[TASK] Turn every line of the records into a numbered list, leaving out blank lines.

[Collected data]
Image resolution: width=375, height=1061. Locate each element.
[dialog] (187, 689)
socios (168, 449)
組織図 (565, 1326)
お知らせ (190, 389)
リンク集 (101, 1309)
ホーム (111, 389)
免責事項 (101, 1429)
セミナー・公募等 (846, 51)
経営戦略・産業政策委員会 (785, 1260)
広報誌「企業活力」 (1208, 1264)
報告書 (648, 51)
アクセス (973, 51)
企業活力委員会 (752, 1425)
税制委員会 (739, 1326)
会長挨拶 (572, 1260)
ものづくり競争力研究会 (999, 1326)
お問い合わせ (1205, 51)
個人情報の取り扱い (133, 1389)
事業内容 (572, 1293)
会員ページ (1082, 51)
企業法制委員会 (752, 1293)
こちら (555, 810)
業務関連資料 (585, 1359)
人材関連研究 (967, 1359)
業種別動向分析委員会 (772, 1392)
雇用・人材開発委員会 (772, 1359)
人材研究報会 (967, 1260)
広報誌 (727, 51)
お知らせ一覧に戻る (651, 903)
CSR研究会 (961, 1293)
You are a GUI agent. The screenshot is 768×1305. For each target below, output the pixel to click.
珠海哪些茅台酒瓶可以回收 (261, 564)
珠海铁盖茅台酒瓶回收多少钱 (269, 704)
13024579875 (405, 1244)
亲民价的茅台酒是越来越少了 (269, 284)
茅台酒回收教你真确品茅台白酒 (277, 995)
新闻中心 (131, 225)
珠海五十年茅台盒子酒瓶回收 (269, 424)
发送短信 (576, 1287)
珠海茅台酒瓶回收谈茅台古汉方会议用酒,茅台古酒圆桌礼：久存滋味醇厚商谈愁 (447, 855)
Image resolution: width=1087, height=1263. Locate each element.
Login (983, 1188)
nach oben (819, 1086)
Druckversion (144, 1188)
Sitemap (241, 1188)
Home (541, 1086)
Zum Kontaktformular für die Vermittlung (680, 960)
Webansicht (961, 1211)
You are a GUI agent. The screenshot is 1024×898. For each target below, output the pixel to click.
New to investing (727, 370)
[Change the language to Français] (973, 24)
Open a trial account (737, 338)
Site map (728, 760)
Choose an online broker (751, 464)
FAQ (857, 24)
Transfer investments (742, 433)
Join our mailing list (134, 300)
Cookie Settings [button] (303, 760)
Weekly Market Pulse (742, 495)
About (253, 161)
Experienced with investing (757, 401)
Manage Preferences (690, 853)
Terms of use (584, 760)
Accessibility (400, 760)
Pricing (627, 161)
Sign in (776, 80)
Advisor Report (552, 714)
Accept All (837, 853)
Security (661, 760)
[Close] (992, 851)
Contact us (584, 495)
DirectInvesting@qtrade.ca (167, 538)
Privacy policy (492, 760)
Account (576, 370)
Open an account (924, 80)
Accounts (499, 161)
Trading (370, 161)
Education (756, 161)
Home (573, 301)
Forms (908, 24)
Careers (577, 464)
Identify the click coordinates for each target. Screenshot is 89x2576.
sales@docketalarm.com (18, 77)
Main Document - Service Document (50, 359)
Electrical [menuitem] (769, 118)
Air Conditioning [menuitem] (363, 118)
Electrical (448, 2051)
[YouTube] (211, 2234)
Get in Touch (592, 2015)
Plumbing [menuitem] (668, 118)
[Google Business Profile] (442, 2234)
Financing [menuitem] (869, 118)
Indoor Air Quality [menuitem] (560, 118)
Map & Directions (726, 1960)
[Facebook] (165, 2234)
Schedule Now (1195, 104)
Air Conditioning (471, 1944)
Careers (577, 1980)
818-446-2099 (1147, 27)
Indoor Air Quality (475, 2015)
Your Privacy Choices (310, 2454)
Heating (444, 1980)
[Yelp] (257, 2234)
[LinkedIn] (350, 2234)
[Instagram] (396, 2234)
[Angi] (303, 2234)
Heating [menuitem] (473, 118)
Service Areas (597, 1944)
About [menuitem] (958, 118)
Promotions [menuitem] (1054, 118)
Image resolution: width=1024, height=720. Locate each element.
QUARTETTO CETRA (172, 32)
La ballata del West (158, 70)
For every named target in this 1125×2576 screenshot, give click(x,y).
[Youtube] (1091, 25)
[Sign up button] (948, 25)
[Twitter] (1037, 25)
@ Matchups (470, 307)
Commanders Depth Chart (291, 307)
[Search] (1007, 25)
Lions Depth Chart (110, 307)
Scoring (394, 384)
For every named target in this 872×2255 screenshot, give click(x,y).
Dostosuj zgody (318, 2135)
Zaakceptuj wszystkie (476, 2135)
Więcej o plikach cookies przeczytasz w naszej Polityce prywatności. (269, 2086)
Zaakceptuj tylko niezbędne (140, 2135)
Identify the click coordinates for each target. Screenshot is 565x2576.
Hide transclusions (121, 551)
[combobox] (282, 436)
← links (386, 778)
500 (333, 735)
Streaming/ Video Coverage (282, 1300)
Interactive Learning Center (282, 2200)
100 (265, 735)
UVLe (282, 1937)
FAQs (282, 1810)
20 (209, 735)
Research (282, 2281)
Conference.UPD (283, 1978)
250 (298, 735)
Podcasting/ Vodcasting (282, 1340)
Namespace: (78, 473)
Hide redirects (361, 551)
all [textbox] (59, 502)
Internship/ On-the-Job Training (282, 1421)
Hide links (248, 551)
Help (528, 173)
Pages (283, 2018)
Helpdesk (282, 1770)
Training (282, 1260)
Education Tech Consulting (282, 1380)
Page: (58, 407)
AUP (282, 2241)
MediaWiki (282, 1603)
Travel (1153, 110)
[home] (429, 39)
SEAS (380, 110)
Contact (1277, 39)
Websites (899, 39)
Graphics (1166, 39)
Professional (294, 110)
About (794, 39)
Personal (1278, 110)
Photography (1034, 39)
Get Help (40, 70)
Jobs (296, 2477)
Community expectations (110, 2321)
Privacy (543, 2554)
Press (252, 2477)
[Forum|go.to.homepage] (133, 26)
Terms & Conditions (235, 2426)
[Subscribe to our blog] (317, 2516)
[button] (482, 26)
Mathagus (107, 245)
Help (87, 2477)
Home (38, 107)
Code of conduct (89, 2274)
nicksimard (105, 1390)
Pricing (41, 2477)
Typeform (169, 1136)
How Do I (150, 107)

[SOLUTION TO THE EXERCISE]
1. Image resolution: width=375, height=1061. Locate each element.
2. [dialog] (187, 689)
3. socios (168, 449)
4. 組織図 (565, 1326)
5. お知らせ (190, 389)
6. リンク集 (101, 1309)
7. ホーム (111, 389)
8. 免責事項 (101, 1429)
9. セミナー・公募等 (846, 51)
10. 経営戦略・産業政策委員会 (785, 1260)
11. 広報誌「企業活力」 (1208, 1264)
12. 報告書 (648, 51)
13. アクセス (973, 51)
14. 企業活力委員会 (752, 1425)
15. 税制委員会 (739, 1326)
16. 会長挨拶 (572, 1260)
17. ものづくり競争力研究会 (999, 1326)
18. お問い合わせ (1205, 51)
19. 個人情報の取り扱い (133, 1389)
20. 事業内容 (572, 1293)
21. 会員ページ (1082, 51)
22. 企業法制委員会 (752, 1293)
23. こちら (555, 810)
24. 業務関連資料 (585, 1359)
25. 人材関連研究 (967, 1359)
26. 業種別動向分析委員会 (772, 1392)
27. 雇用・人材開発委員会 (772, 1359)
28. 人材研究報会 (967, 1260)
29. 広報誌 (727, 51)
30. お知らせ一覧に戻る (651, 903)
31. CSR研究会 (961, 1293)
32. You are a GUI agent. The screenshot is 768×1305. For each target below, output the pixel to click.
33. 珠海哪些茅台酒瓶可以回收 (261, 564)
34. 珠海铁盖茅台酒瓶回收多少钱 (269, 704)
35. 13024579875 (405, 1244)
36. 亲民价的茅台酒是越来越少了 (269, 284)
37. 茅台酒回收教你真确品茅台白酒 (277, 995)
38. 新闻中心 (131, 225)
39. 珠海五十年茅台盒子酒瓶回收 (269, 424)
40. 发送短信 (576, 1287)
41. 珠海茅台酒瓶回收谈茅台古汉方会议用酒,茅台古酒圆桌礼：久存滋味醇厚商谈愁 (447, 855)
42. Image resolution: width=1087, height=1263. Locate each element.
43. Login (983, 1188)
44. nach oben (819, 1086)
45. Druckversion (144, 1188)
46. Sitemap (241, 1188)
47. Home (541, 1086)
48. Zum Kontaktformular für die Vermittlung (680, 960)
49. Webansicht (961, 1211)
50. You are a GUI agent. The screenshot is 1024×898. For each target below, output the pixel to click.
51. New to investing (727, 370)
52. [Change the language to Français] (973, 24)
53. Open a trial account (737, 338)
54. Site map (728, 760)
55. Choose an online broker (751, 464)
56. FAQ (857, 24)
57. Transfer investments (742, 433)
58. Join our mailing list (134, 300)
59. Cookie Settings [button] (303, 760)
60. Weekly Market Pulse (742, 495)
61. About (253, 161)
62. Experienced with investing (757, 401)
63. Manage Preferences (690, 853)
64. Terms of use (584, 760)
65. Accessibility (400, 760)
66. Pricing (627, 161)
67. Sign in (776, 80)
68. Advisor Report (552, 714)
69. Accept All (837, 853)
70. Security (661, 760)
71. [Close] (992, 851)
72. Contact us (584, 495)
73. DirectInvesting@qtrade.ca (167, 538)
74. Privacy policy (492, 760)
75. Account (576, 370)
76. Open an account (924, 80)
77. Accounts (499, 161)
78. Trading (370, 161)
79. Education (756, 161)
80. Home (573, 301)
81. Forms (908, 24)
82. Careers (577, 464)
83. Identify the click coordinates for each target. Screenshot is 89x2576.
84. sales@docketalarm.com (18, 77)
85. Main Document - Service Document (50, 359)
86. Electrical [menuitem] (769, 118)
87. Air Conditioning [menuitem] (363, 118)
88. Electrical (448, 2051)
89. [YouTube] (211, 2234)
90. Get in Touch (592, 2015)
91. Plumbing [menuitem] (668, 118)
92. [Google Business Profile] (442, 2234)
93. Financing [menuitem] (869, 118)
94. Indoor Air Quality [menuitem] (560, 118)
95. Map & Directions (726, 1960)
96. [Facebook] (165, 2234)
97. Schedule Now (1195, 104)
98. Air Conditioning (471, 1944)
99. Careers (577, 1980)
100. 818-446-2099 (1147, 27)
101. Indoor Air Quality (475, 2015)
102. Your Privacy Choices (310, 2454)
103. Heating (444, 1980)
104. [Yelp] (257, 2234)
105. [LinkedIn] (350, 2234)
106. [Instagram] (396, 2234)
107. [Angi] (303, 2234)
108. Heating [menuitem] (473, 118)
109. Service Areas (597, 1944)
110. About [menuitem] (958, 118)
111. Promotions [menuitem] (1054, 118)
112. Image resolution: width=1024, height=720. Locate each element.
113. QUARTETTO CETRA (172, 32)
114. La ballata del West (158, 70)
115. For every named target in this 1125×2576 screenshot, give click(x,y).
116. [Youtube] (1091, 25)
117. [Sign up button] (948, 25)
118. [Twitter] (1037, 25)
119. @ Matchups (470, 307)
120. Commanders Depth Chart (291, 307)
121. [Search] (1007, 25)
122. Lions Depth Chart (110, 307)
123. Scoring (394, 384)
124. For every named target in this 872×2255 screenshot, give click(x,y).
125. Dostosuj zgody (318, 2135)
126. Zaakceptuj wszystkie (476, 2135)
127. Więcej o plikach cookies przeczytasz w naszej Polityce prywatności. (269, 2086)
128. Zaakceptuj tylko niezbędne (140, 2135)
129. Identify the click coordinates for each target. Screenshot is 565x2576.
130. Hide transclusions (121, 551)
131. [combobox] (282, 436)
132. ← links (386, 778)
133. 500 (333, 735)
134. Streaming/ Video Coverage (282, 1300)
135. Interactive Learning Center (282, 2200)
136. 100 (265, 735)
137. UVLe (282, 1937)
138. FAQs (282, 1810)
139. 20 (209, 735)
140. Research (282, 2281)
141. Conference.UPD (283, 1978)
142. 250 (298, 735)
143. Podcasting/ Vodcasting (282, 1340)
144. Namespace: (78, 473)
145. Hide redirects (361, 551)
146. all [textbox] (59, 502)
147. Internship/ On-the-Job Training (282, 1421)
148. Hide links (248, 551)
149. Help (528, 173)
150. Pages (283, 2018)
151. Helpdesk (282, 1770)
152. Training (282, 1260)
153. Education Tech Consulting (282, 1380)
154. Page: (58, 407)
155. AUP (282, 2241)
156. MediaWiki (282, 1603)
157. Travel (1153, 110)
158. [home] (429, 39)
159. SEAS (380, 110)
160. Contact (1277, 39)
161. Websites (899, 39)
162. Graphics (1166, 39)
163. Professional (294, 110)
164. About (794, 39)
165. Personal (1278, 110)
166. Photography (1034, 39)
167. Get Help (40, 70)
168. Jobs (296, 2477)
169. Community expectations (110, 2321)
170. Privacy (543, 2554)
171. Press (252, 2477)
172. [Forum|go.to.homepage] (133, 26)
173. Terms & Conditions (235, 2426)
174. [Subscribe to our blog] (317, 2516)
175. [button] (482, 26)
176. Mathagus (107, 245)
177. Help (87, 2477)
178. Home (38, 107)
179. Code of conduct (89, 2274)
180. nicksimard (105, 1390)
181. Pricing (41, 2477)
182. Typeform (169, 1136)
183. How Do I (150, 107)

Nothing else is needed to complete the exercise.